> **Recorded information**:
==========

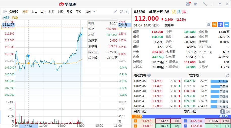
Task: Click the orange 融 margin tag
Action: pyautogui.click(x=174, y=12)
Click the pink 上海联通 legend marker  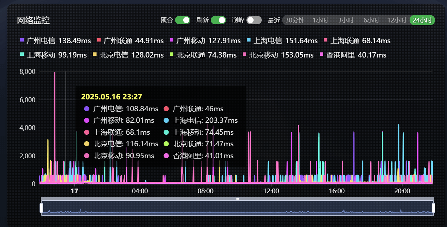pos(325,40)
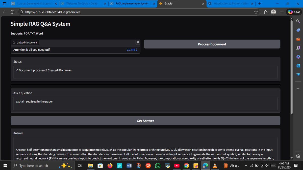Open the Settings and more ellipsis menu
This screenshot has height=170, width=303.
coord(281,12)
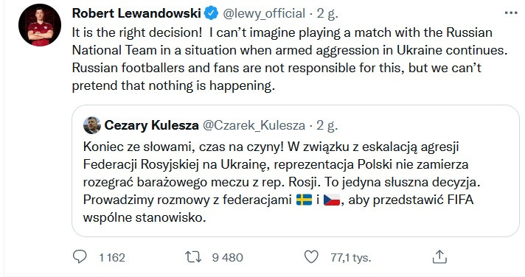Click the reply speech bubble icon
525x277 pixels.
pos(80,257)
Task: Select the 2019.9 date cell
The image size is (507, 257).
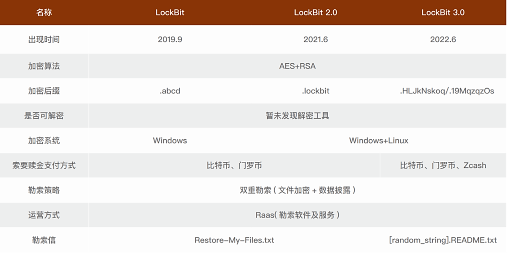Action: pyautogui.click(x=170, y=40)
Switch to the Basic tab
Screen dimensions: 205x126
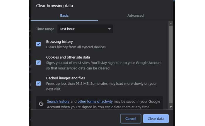tap(64, 16)
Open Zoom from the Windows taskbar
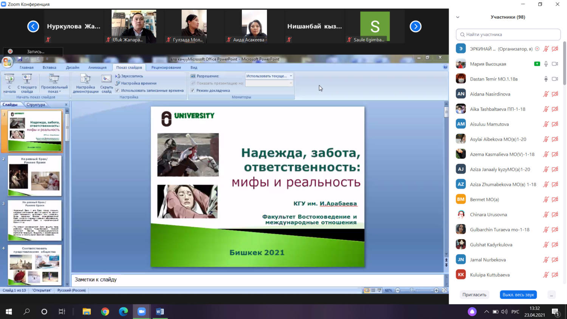Screen dimensions: 567x319 click(x=142, y=311)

==========

> **Assignment**: Lines starting at the one with "Task: Select the 2019.9 date cell" and ending at the last line of the entries above must be restated word for word, with pictures omitted.

> **Output of the exercise**:
Task: Select the 2019.9 date cell
The image size is (507, 257).
Action: pyautogui.click(x=170, y=40)
Switch to the Basic tab
Screen dimensions: 205x126
tap(64, 16)
Open Zoom from the Windows taskbar
Screen dimensions: 567x319 click(x=142, y=311)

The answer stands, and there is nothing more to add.